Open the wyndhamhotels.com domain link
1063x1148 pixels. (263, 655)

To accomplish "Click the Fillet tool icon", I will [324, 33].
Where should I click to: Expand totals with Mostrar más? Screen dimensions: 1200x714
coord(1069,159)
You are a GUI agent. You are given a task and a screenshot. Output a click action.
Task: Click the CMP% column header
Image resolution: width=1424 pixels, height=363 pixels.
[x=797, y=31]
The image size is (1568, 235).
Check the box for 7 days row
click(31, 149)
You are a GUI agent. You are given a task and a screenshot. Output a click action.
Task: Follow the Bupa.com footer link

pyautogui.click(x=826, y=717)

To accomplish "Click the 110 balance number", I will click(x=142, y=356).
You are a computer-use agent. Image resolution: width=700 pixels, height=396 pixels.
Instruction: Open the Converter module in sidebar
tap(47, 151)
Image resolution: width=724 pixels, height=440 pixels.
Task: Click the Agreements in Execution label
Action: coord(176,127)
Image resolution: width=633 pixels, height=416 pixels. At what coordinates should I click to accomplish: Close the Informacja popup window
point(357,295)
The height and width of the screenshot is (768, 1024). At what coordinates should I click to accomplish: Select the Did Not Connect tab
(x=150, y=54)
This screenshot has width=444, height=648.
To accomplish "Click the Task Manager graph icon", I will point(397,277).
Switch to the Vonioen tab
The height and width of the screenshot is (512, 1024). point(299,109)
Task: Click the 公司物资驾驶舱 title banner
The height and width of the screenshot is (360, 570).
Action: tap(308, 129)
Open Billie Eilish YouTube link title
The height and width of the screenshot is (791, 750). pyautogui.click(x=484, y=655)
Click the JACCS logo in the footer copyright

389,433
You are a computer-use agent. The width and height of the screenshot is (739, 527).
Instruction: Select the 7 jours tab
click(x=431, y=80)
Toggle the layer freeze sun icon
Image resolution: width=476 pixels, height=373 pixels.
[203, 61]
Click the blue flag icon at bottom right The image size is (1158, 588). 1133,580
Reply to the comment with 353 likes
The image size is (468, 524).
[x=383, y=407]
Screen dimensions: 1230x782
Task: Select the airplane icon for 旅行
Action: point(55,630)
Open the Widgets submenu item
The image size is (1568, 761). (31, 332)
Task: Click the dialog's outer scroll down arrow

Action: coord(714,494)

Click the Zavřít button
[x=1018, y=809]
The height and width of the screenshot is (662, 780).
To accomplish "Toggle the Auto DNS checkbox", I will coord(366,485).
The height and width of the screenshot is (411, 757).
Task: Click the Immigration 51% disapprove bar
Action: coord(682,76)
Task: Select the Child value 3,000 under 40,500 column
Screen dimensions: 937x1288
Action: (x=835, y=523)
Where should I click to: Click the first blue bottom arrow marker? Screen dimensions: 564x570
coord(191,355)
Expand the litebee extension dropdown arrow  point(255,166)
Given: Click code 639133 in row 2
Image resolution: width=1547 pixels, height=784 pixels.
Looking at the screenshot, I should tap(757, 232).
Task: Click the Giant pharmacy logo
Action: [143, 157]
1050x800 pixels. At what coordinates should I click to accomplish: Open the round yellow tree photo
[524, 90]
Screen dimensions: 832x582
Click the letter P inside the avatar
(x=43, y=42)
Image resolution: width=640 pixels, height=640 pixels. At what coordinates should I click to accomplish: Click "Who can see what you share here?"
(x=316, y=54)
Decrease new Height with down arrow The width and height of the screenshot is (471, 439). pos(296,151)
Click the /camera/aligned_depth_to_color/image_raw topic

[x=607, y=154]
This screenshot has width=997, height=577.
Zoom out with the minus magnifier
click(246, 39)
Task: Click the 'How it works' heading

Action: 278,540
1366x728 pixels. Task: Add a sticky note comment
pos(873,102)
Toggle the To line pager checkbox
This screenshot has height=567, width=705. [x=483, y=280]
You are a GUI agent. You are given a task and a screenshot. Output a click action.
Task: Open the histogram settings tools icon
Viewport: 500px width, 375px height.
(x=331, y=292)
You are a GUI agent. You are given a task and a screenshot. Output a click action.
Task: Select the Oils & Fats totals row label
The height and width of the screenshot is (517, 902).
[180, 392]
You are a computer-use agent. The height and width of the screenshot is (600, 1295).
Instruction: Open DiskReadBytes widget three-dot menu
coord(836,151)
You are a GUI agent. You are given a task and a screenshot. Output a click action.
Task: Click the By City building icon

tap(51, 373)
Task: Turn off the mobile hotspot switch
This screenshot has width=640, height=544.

Problem
Referring to the material above, set down exactly the lines between the line with "The height and width of the screenshot is (517, 902)." and the line with "Task: Turn off the mobile hotspot switch", inclusive, and no other lines.

Task output
The height and width of the screenshot is (517, 902).
[180, 392]
You are a computer-use agent. The height and width of the screenshot is (600, 1295).
Instruction: Open DiskReadBytes widget three-dot menu
coord(836,151)
You are a GUI agent. You are given a task and a screenshot. Output a click action.
Task: Click the By City building icon

tap(51, 373)
Task: Turn off the mobile hotspot switch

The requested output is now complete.